6: Monitor for signs of trouble
Browning or yellowing of individual leaves can be due to old age and these can simple be removed, and the plant looks healthier. However, if a few leaves are looking unhealthy and browning or yellowing at the same time, or regularly, there may be a problem with the watering or light being provided for your plant. Observe your plants to identify any potential changes and act quickly to work out the cause of the damage. Taking care of indoor plants does require you to become a close observer of your plants.

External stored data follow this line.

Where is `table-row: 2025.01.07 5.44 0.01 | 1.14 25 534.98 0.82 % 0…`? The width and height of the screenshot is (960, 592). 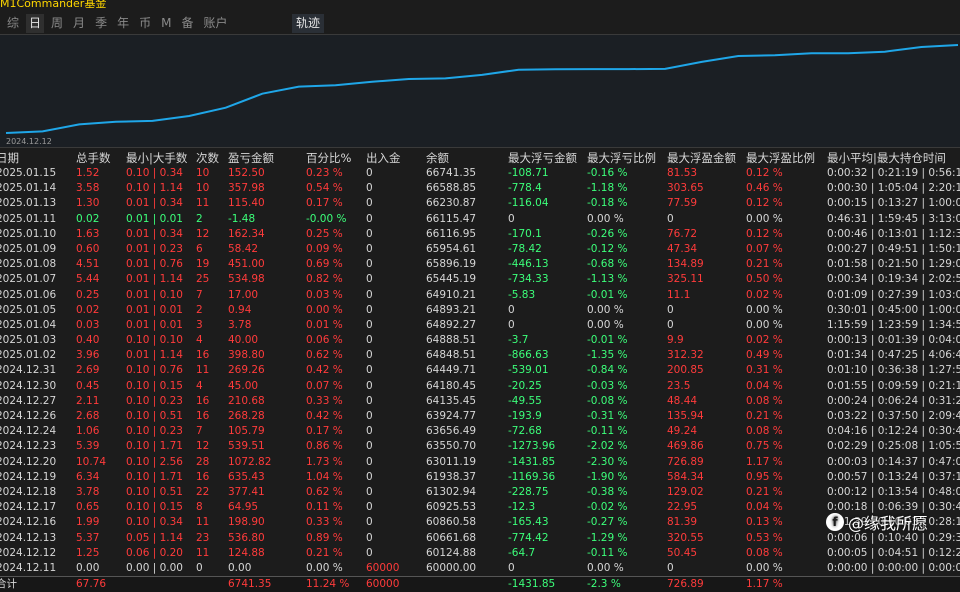
table-row: 2025.01.07 5.44 0.01 | 1.14 25 534.98 0.82 % 0… is located at coordinates (480, 280).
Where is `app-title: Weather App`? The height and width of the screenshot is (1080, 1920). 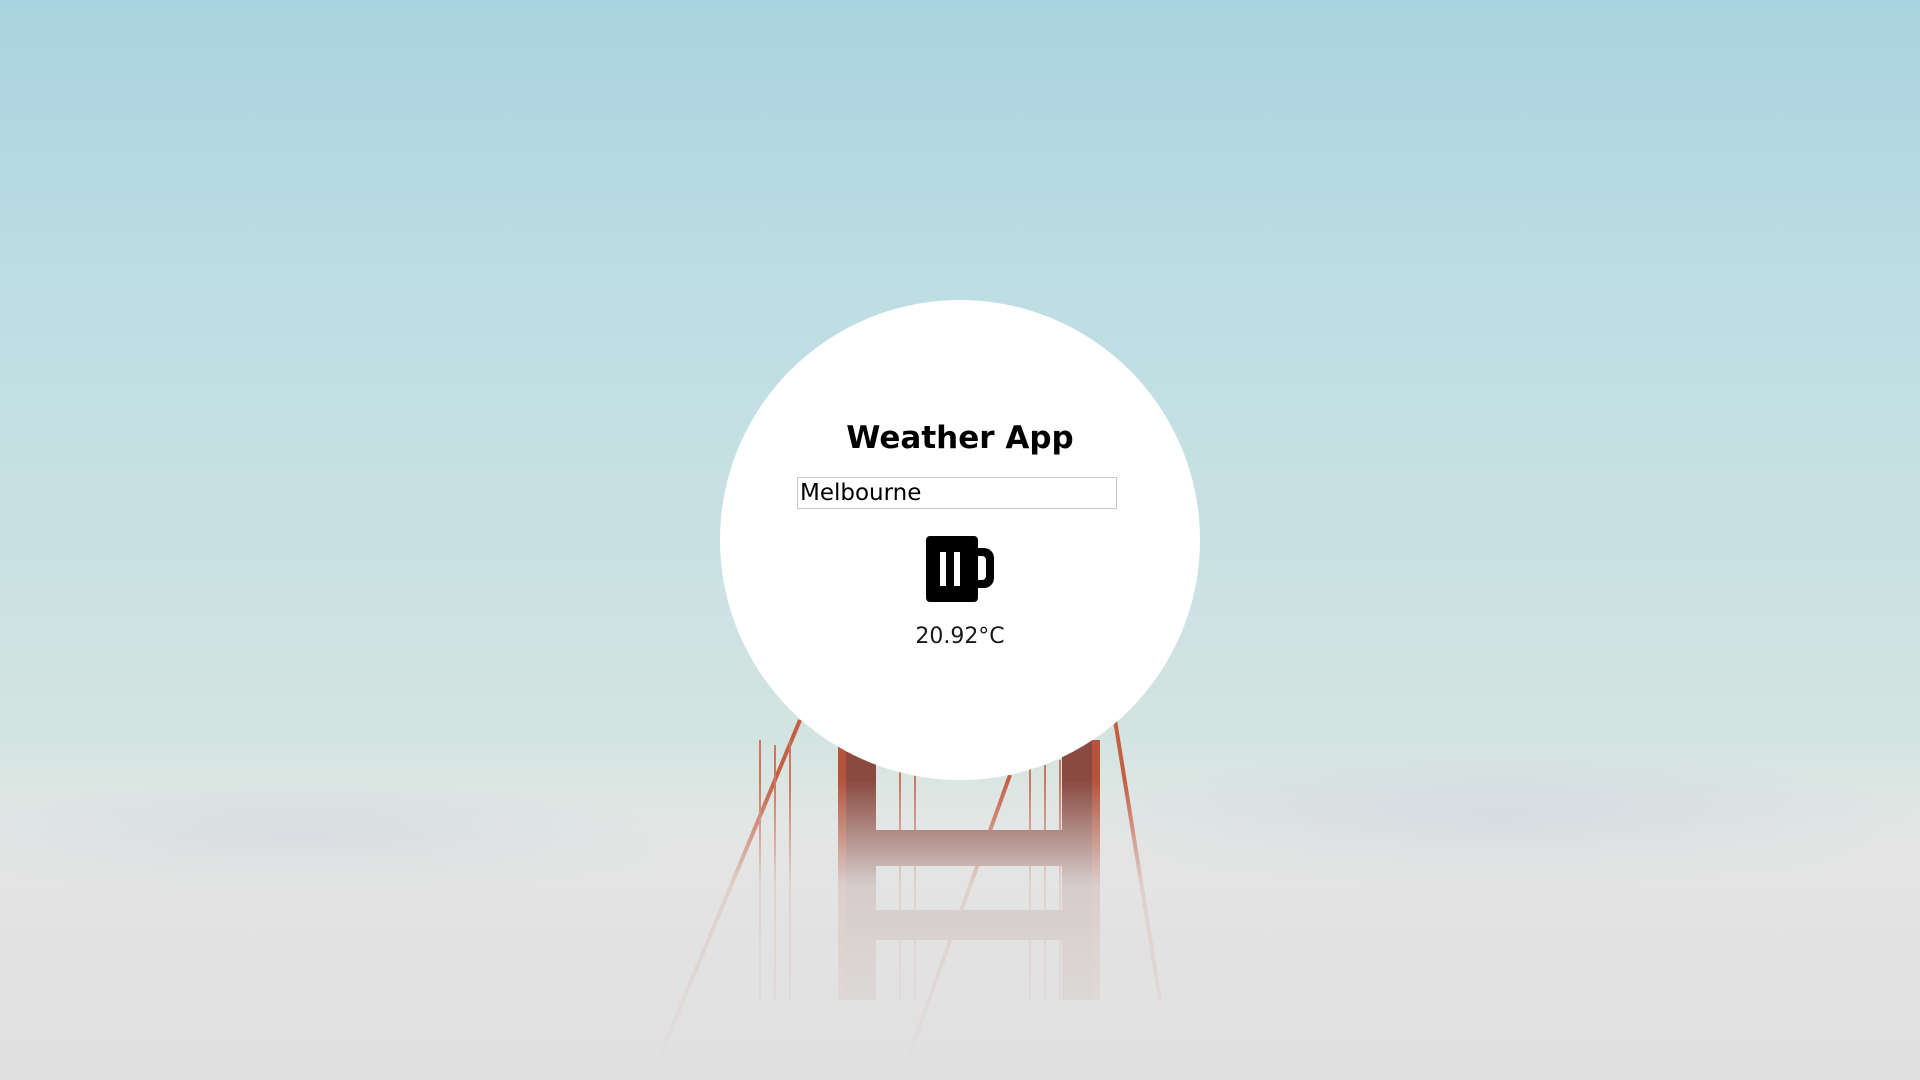 app-title: Weather App is located at coordinates (960, 438).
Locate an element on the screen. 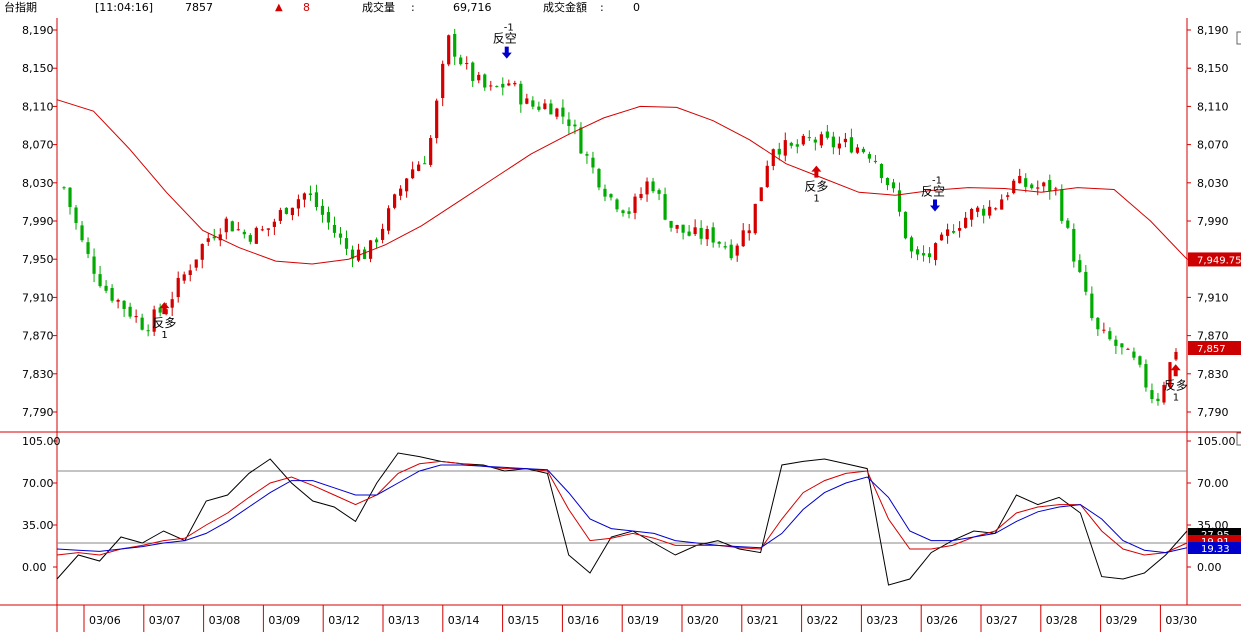 This screenshot has width=1241, height=632. signal-label: 反空 is located at coordinates (505, 39).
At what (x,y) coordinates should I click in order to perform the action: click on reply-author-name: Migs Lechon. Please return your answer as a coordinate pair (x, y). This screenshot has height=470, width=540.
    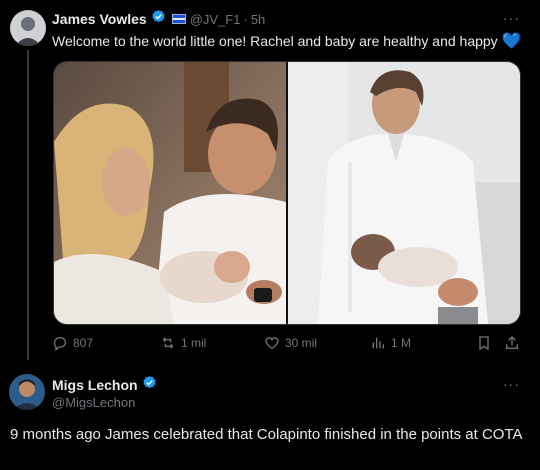
    Looking at the image, I should click on (95, 385).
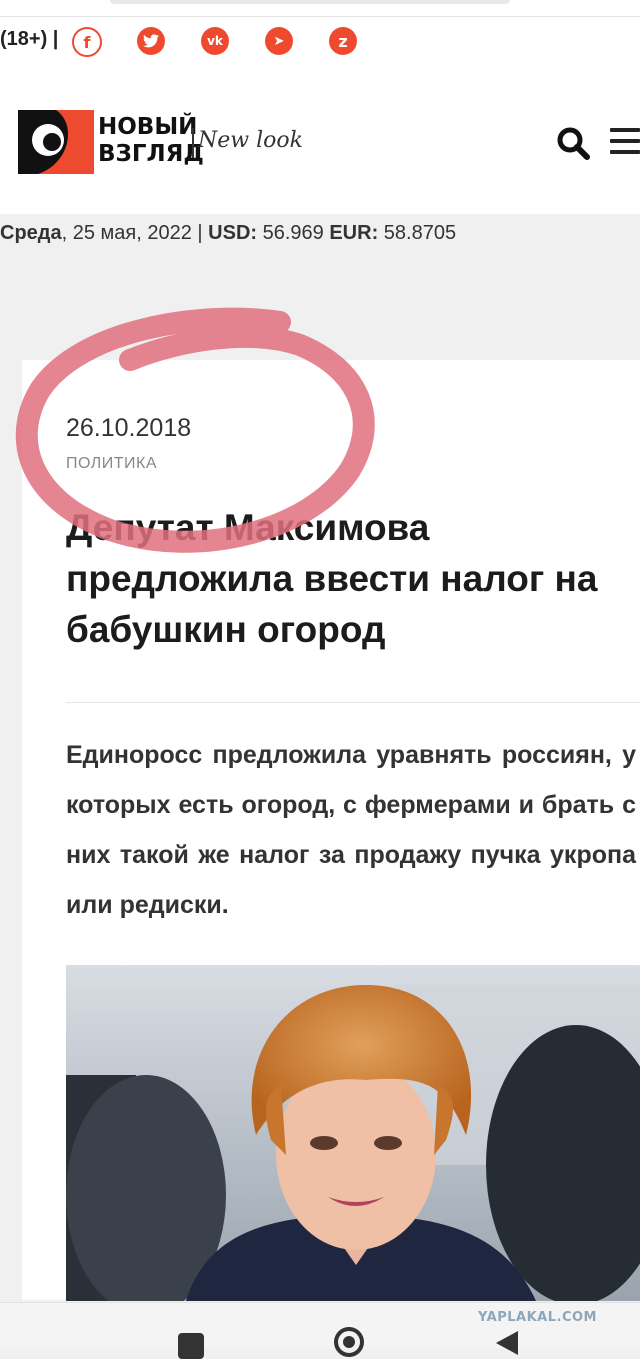  What do you see at coordinates (320, 35) in the screenshot?
I see `top-social-bar: (18+) | f vk ➤ z` at bounding box center [320, 35].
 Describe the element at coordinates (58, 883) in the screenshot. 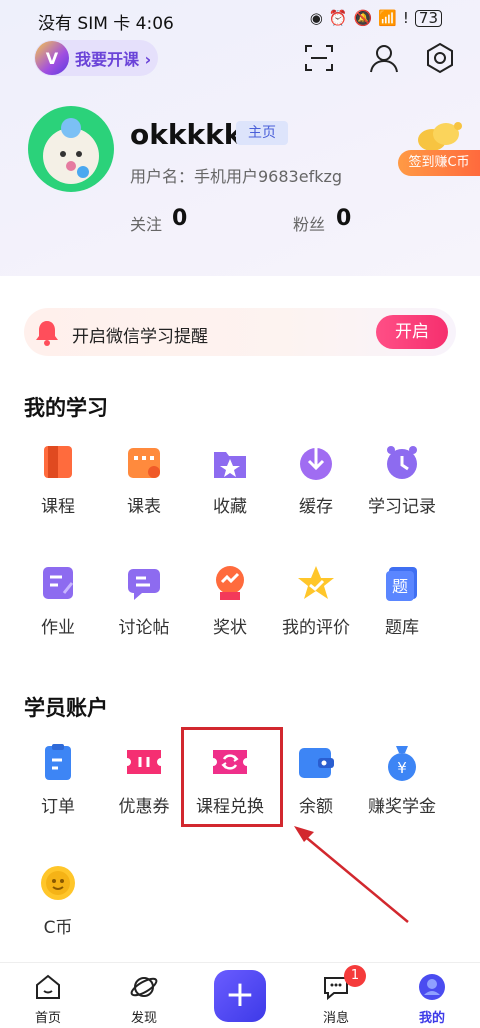

I see `coin-icon` at that location.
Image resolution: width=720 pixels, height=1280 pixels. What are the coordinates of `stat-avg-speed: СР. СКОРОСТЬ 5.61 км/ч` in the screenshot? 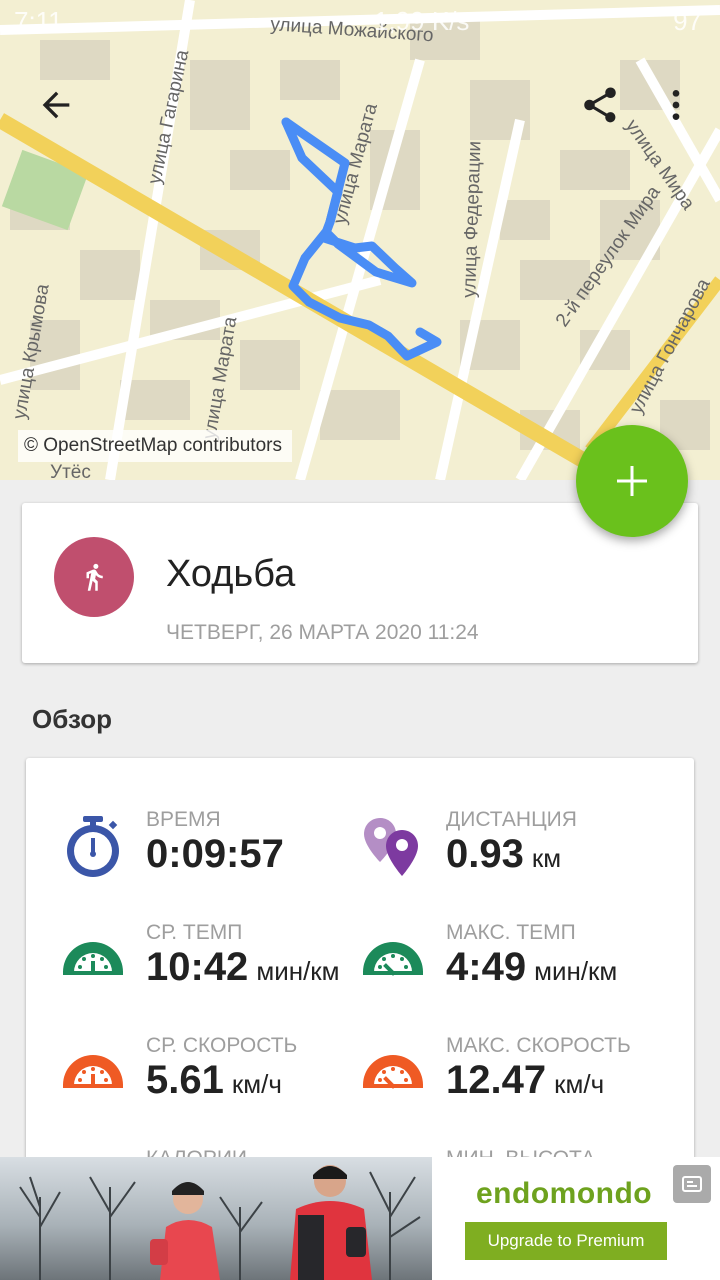 It's located at (220, 1084).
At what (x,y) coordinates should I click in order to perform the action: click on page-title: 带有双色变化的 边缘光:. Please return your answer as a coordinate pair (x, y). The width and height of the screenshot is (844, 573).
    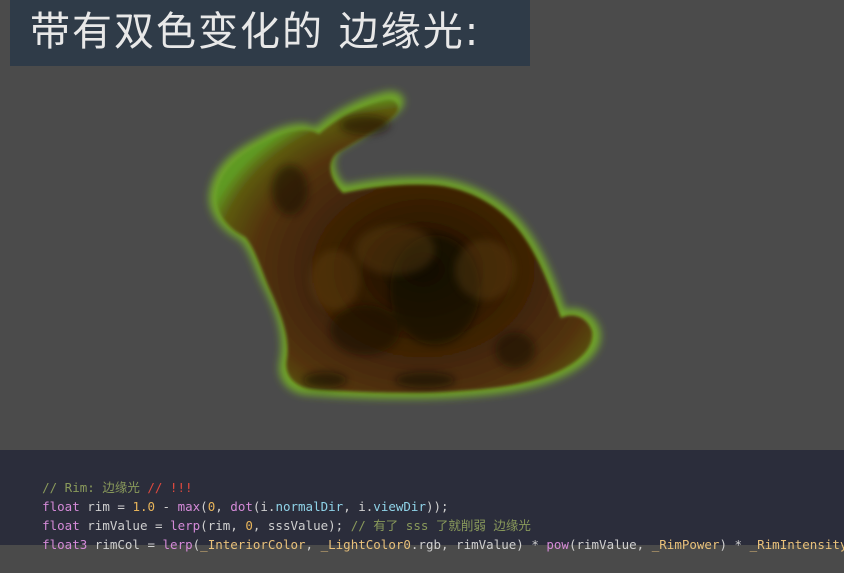
    Looking at the image, I should click on (256, 32).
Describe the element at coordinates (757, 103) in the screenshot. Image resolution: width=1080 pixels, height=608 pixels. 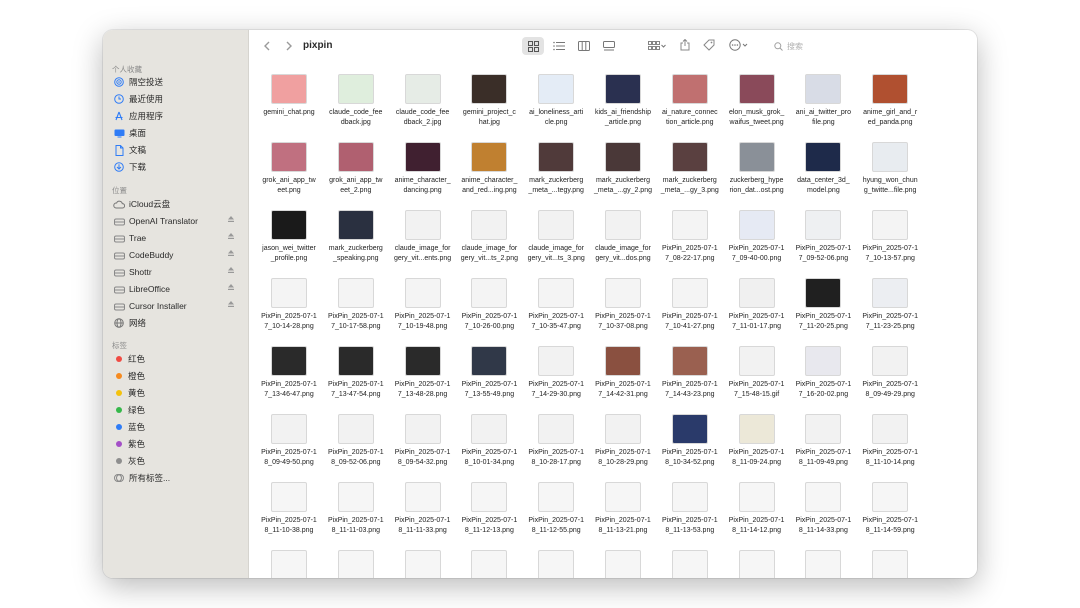
I see `file-item: elon_musk_grok_ waifus_tweet.png` at that location.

Overwatering can cause leaves to develop brown patches and become soft or mushy. Leaves may become discolored and young and old leaves alike may drop off the plant. Underwatering tends to cause brown leaf tips or crunchy and curling leaves that may also turn yellow. Too much light or not enough light also affects the health of the leaves and sometimes the humidity or temperature can be important when taking care of indoor plants.
Watch out for pests and diseases on your plants and if you spot any act quickly to treat them. Serious infestations can become fatal. Sometimes repeated treatments are necessary to completely remove the threat. Removing dead and unhealthy leaves can help to reduce the risk of pests and disease.
7: Little things matter
- plants like fresh air in preference to being placed under AC/heating vents
- room temperature water is best for watering indoor plants
- rotate pots about 1/4 turn each week to encourage even growth towards light
- plants often grow better grouped together because the humidity increases
- leaves of indoor plants may need to be wiped with a soft damp cloth to remove dust
- learning how to prune your plant can help them to grow better
- propagating plants can be fun and rewarding
- consider plant toxicity if you have young children or pets
Enjoy Taking Care Of Indoor Plants
Growing indoor plants is a lot of fun and can even be a lovely way of providing thoughtful gifts for friends as many of the common indoor plants can be easily propagated. Bringing nature inside your home helps to reduce stress levels and many indoor plants are very effective at cleaning and purifying the air. One of the most important lessons to learn when taking care of indoor plants is to persevere, you won’t always get it right, but keep on trying, learn from your mistakes and have fun!